Rechtspraak
Rechtbank Noord-Holland (Locatie Zaanstad), 3 oktober 2016
ECLI:NL:RBNHO:2016:9858
werkneemster/werkgeefster
Werkneemster is op 1 juli 2005 in dienst getreden van werkgeefster in de functie van Financieel Manager/Markt&PR. De directeur van werkgeefster en werkneemster hebben een affectieve relatie gehad, die is beëindigd. Op enig moment hebben partijen vastgesteld dat een vruchtbare samenwerking niet meer mogelijk is. Op 26 juli 2016 hebben partijen een vaststellingsovereenkomst gesloten, waarin onder meer is afgesproken dat de arbeidsovereenkomst met wederzijds goedvinden wordt beëindigd per 1 november 2016. Werkgeefster heeft over de maand augustus 2016 en nadien de salarisbetaling gestaakt. Werkneemster vordert in kort geding veroordeling van werkgeefster tot doorbetaling van loon vanaf augustus 2016. Werkgeefster betwist de vordering en voert samengevat aan dat werkneemster op of rond 5 augustus 2016 een externe harde schijf, waarop gegevens en bestanden van werkgeefster stonden, heeft bewerkt en dat zij van die schijf een groot aantal gegevens en bestanden heeft verwijderd. Werkgeefster heeft als gevolg daarvan schade geleden, die wordt begroot op € 13.000. Volgens werkgeefster kan deze schade op grond van de vaststellingsovereenkomst worden verrekend met het salaris van werkneemster.
De kantonrechter oordeelt als volgt. Werkgeefster doet een beroep op verrekening van schadevergoeding met het loon van werkneemster.
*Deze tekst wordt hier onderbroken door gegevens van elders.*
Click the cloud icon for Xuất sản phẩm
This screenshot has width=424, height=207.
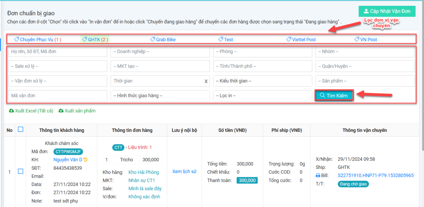pos(61,111)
Dat betekent dat werkgeefster in dit kort geding aannemelijk zal moeten maken dat zij schade heeft geleden, dat zij daarom aanspraak kan maken op schadevergoeding jegens werkneemster en dat zij bevoegd is om tot verrekening over te gaan. Daarin is werkgeefster niet geslaagd. Werkneemster heeft ter zitting toegelicht dat zij op de door werkgeefster genoemde externe harde schijf voornamelijk bestanden had staan die zich ook en nog steeds op de server van werkgeefster bevinden. Ook wijst werkneemster erop dat het ICT-bedrijf Ccare voor werkgeefster een back-up heeft gemaakt van de bestanden en dat de webdesigner van werkgeefster en een fotograaf ook nog over de bestanden beschikken. Op de zitting heeft werkneemster wel erkend dat zij een aantal bestanden heeft verwijderd van de harde schijf, te weten bestanden die zij in het verleden heeft gemaakt met fotoshopsoftware ten behoeve van de catalogus van werkgeefster. Volgens werkneemster beschikte werkgeefster niet over die fotoshopsoftware en heeft zij die privé aangeschaft. Werkneemster stelt dat de betreffende bestanden voor werkgeefster dus niet bruikbaar waren, maar ook niet meer nodig, omdat deze bestanden zijn gebruikt voor de catalogus van 2015 en daarvoor, terwijl er voor 2016 al een nieuwe catalogus is gemaakt. Werkneemster meent dat zij op grond van de vaststellingsovereenkomst gehouden was die oude fotoshopbestanden te verwijderen. De kantonrechter stelt gelet op het voorgaande vast dat werkneemster gemotiveerd heeft betwist dat zij relevante bestanden van de externe harde schijf of de server van werkgeefster heeft verwijderd. Bovendien gaat de kantonrechter ervan uit dat het waarschijnlijk is dat in een bodemprocedure geoordeeld zal worden dat werkgeefster geen beroep op verrekening toekomt. Nu de gemachtigde van werkgeefster in een e-mail van 26 juli 2016 heeft bevestigd dat er geen verrekening met de toekomstige salarisbetalingen zal plaatsvinden, mag en mocht werkneemster er redelijkerwijs van uitgaan dat eventuele schade van werkgeefster hoe dan ook niet zou worden verrekend met haar salaris, ook niet in een geval als hier aan de orde. Volgt toewijzing van de vordering tot loonbetaling.